#### [Exercise description]
Within the entries below, please return exactly the lines from the one with "Ziber Website (660, 1428)" through the one with "You are a GUI", leaving out any pictures.

########

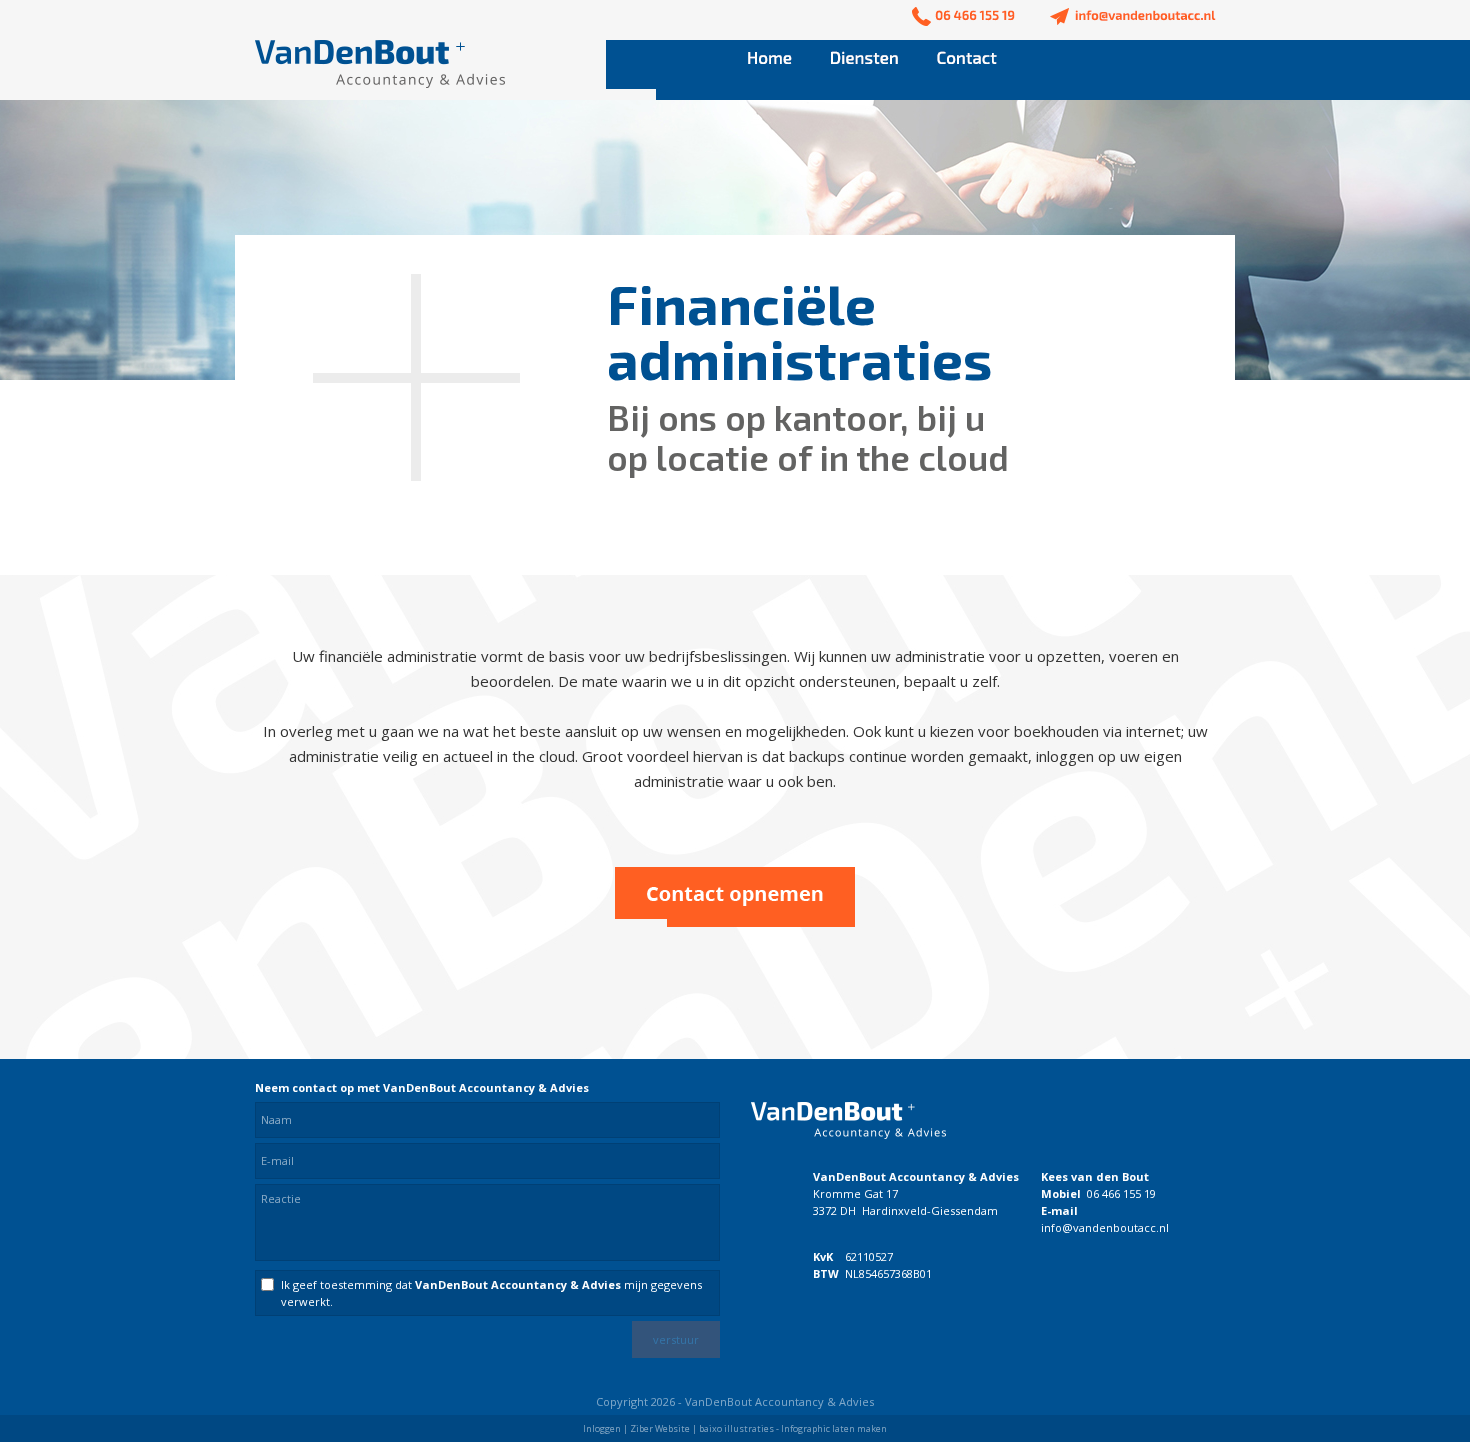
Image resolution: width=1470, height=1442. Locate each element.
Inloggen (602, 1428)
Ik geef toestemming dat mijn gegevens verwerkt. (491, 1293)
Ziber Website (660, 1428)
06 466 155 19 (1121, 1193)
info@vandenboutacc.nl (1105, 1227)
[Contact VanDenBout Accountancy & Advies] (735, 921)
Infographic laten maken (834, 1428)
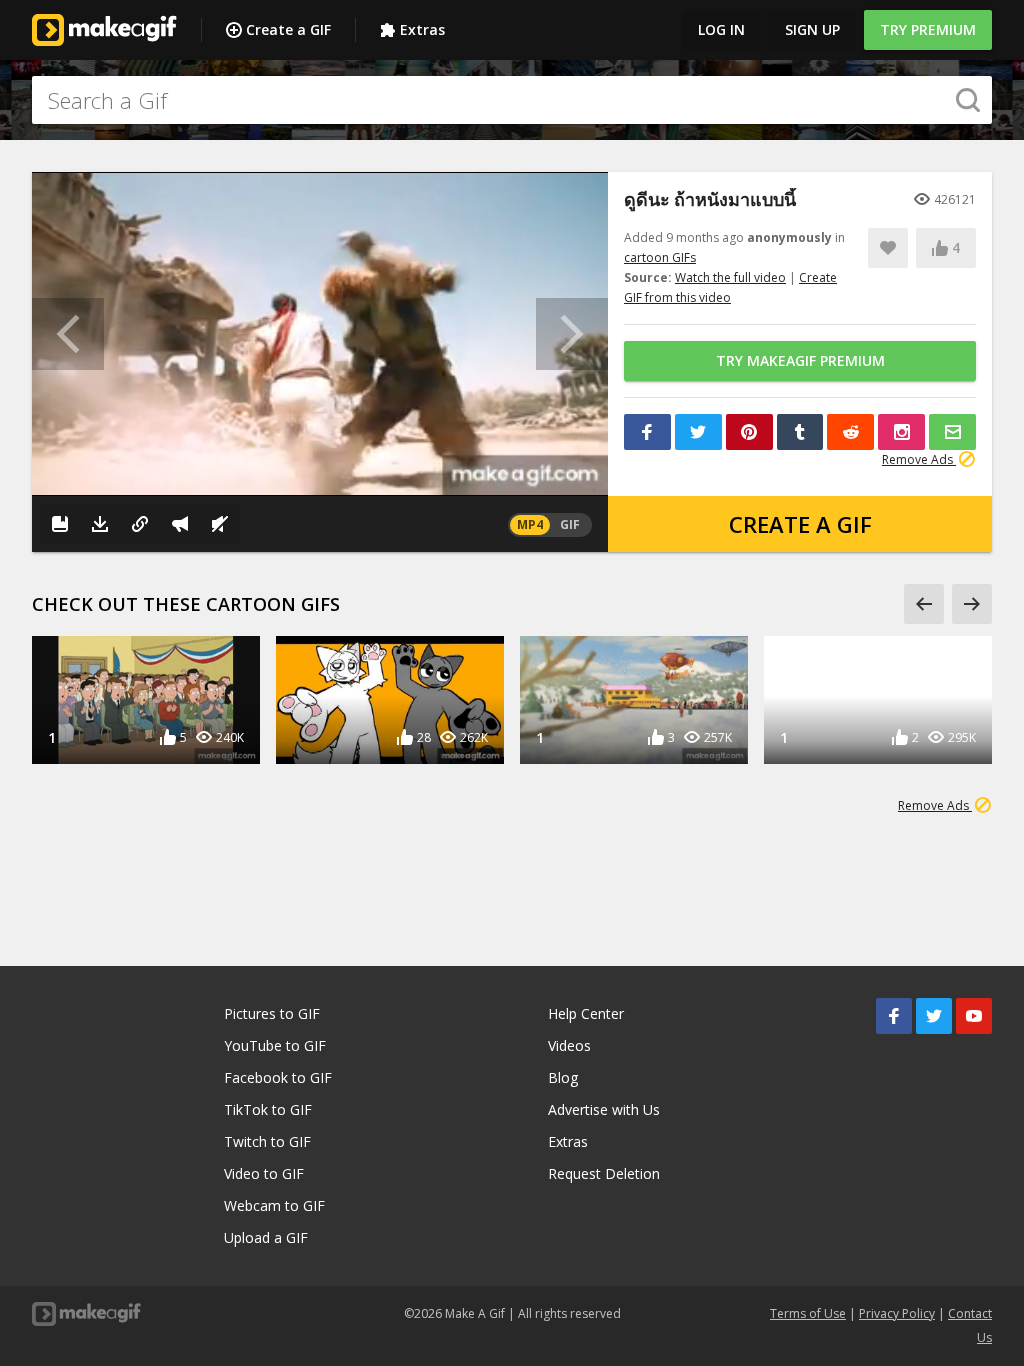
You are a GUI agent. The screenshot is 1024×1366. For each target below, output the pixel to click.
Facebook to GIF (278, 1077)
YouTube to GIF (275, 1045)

########

#### [Your solution]
Ziber Website (660, 1428)
06 466 155 19 (1121, 1193)
info@vandenboutacc.nl (1105, 1227)
[Contact VanDenBout Accountancy & Advies] (735, 921)
Infographic laten maken (834, 1428)
You are a GUI agent. The screenshot is 1024×1366. For each target below, output the pixel to click.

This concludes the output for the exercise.